Writer of books such as Each Peach Pear Plum and Peepo! capturing a child’s outlook with his illustrator wife Janet
The children’s writer Allan Ahlberg, who has died aged 87, could turn his hand to most genres, including fiction, poetry, picture books, fairy tales and comic-strip humour. He was the author of more than 150 books, including the hugely popular Each Peach Pear Plum and The Jolly Postman.
Ahlberg had been working as a primary teacher for 10 years when his wife, Janet, an artist, asked him to write a children’s story for her to illustrate.
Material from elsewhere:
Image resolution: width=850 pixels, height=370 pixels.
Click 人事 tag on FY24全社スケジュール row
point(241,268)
Later he described that moment as feeling as if he were a clockwork toy and “she had turned the key”. Their first book together, Here Are the Brick Street Boys, was published in 1975, and the Ahlbergs went on to become one of the most successful writer/illustrator partnerships in children’s literature.
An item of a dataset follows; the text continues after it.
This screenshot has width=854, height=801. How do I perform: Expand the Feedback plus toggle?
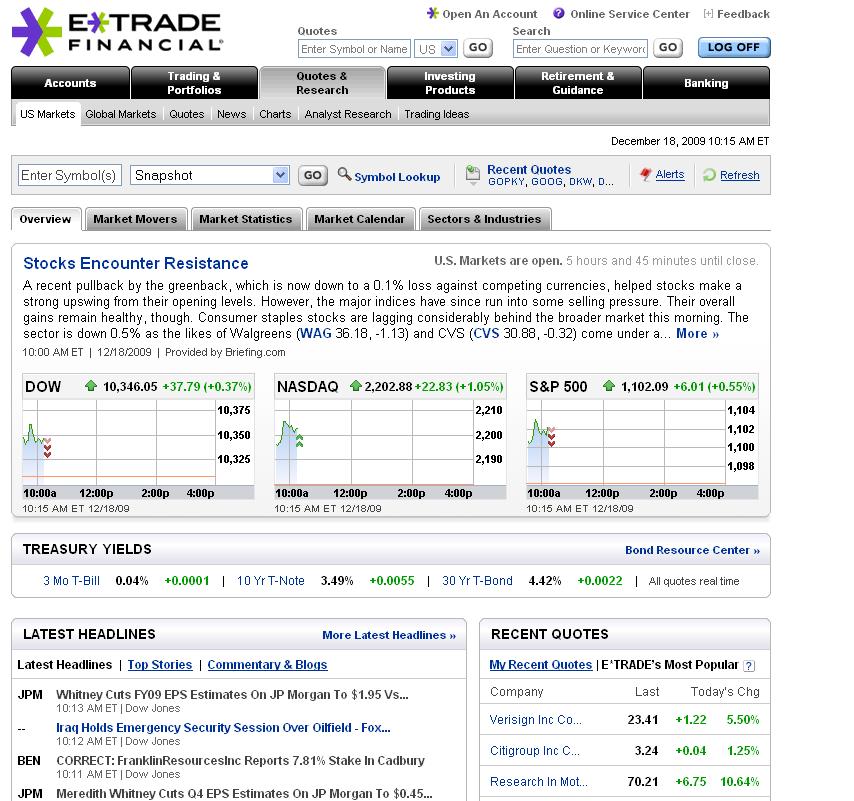click(708, 14)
A very close couple, they enjoyed an intimacy that also characterised their working lives. One secret of their success lay in the dynamic relationship they created between word and picture; another was their joint ability to view the world as if through the eyes of a child. They shared a gentle, quirky sense of humour that was conveyed with great warmth. When their daughter, Jessica, was born in 1980, her various stages of growing up provided further inspiration for their work. Perhaps the most memorable volume from this period was The Baby’s Catalogue (1982), a simple but brilliant idea based on the fact that babies loved spotting other babies in catalogues and magazines.